§ TASK DESCRIPTION: Set down each of the following records word for word, reproducing every line without alteration.

§ DATA TO EXAMINE:
========================

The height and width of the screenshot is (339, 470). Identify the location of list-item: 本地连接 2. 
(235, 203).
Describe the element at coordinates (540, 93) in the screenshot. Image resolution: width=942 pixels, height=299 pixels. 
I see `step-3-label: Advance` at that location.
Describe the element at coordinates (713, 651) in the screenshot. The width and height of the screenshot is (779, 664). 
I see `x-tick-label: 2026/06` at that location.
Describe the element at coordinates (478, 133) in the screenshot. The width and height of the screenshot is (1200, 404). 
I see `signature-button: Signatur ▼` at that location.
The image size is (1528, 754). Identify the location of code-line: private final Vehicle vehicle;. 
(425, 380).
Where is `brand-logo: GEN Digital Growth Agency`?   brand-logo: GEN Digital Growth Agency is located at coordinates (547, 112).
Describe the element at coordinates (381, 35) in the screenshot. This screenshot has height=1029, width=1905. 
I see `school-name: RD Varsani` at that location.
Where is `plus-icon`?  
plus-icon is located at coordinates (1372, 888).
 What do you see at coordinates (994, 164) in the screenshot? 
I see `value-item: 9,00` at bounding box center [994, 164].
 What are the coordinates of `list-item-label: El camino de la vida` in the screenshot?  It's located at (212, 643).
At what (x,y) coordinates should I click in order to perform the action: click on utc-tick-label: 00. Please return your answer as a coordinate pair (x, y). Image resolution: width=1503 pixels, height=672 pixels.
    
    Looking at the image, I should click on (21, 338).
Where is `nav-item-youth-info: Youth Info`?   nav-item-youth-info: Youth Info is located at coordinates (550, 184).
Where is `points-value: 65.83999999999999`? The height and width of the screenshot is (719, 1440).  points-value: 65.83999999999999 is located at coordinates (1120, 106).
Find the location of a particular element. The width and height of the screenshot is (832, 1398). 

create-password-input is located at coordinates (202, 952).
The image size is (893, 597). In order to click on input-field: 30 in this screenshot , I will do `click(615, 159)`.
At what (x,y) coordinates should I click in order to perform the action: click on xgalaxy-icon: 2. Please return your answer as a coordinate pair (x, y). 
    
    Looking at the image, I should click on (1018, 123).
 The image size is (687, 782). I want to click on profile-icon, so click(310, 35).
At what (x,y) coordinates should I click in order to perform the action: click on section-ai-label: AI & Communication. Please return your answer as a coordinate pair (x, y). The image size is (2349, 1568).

========================

§ RESPONSE FOR THIS EXERCISE:
The height and width of the screenshot is (339, 470). Identify the location of list-item: 本地连接 2. 
(235, 203).
Describe the element at coordinates (540, 93) in the screenshot. Image resolution: width=942 pixels, height=299 pixels. 
I see `step-3-label: Advance` at that location.
Describe the element at coordinates (713, 651) in the screenshot. The width and height of the screenshot is (779, 664). 
I see `x-tick-label: 2026/06` at that location.
Describe the element at coordinates (478, 133) in the screenshot. The width and height of the screenshot is (1200, 404). 
I see `signature-button: Signatur ▼` at that location.
The image size is (1528, 754). Identify the location of code-line: private final Vehicle vehicle;. 
(425, 380).
Where is `brand-logo: GEN Digital Growth Agency`?   brand-logo: GEN Digital Growth Agency is located at coordinates (547, 112).
Describe the element at coordinates (381, 35) in the screenshot. This screenshot has height=1029, width=1905. 
I see `school-name: RD Varsani` at that location.
Where is `plus-icon`?  
plus-icon is located at coordinates (1372, 888).
 What do you see at coordinates (994, 164) in the screenshot? 
I see `value-item: 9,00` at bounding box center [994, 164].
 What are the coordinates of `list-item-label: El camino de la vida` in the screenshot?  It's located at (212, 643).
At what (x,y) coordinates should I click in order to perform the action: click on utc-tick-label: 00. Please return your answer as a coordinate pair (x, y). Image resolution: width=1503 pixels, height=672 pixels.
    
    Looking at the image, I should click on (21, 338).
Where is `nav-item-youth-info: Youth Info`?   nav-item-youth-info: Youth Info is located at coordinates (550, 184).
Where is `points-value: 65.83999999999999`? The height and width of the screenshot is (719, 1440).  points-value: 65.83999999999999 is located at coordinates (1120, 106).
Find the location of a particular element. The width and height of the screenshot is (832, 1398). 

create-password-input is located at coordinates (202, 952).
The image size is (893, 597). In order to click on input-field: 30 in this screenshot , I will do `click(615, 159)`.
At what (x,y) coordinates should I click in order to perform the action: click on xgalaxy-icon: 2. Please return your answer as a coordinate pair (x, y). 
    
    Looking at the image, I should click on (1018, 123).
 The image size is (687, 782). I want to click on profile-icon, so click(310, 35).
At what (x,y) coordinates should I click in order to perform the action: click on section-ai-label: AI & Communication. Please return your answer as a coordinate pair (x, y). The image size is (2349, 1568).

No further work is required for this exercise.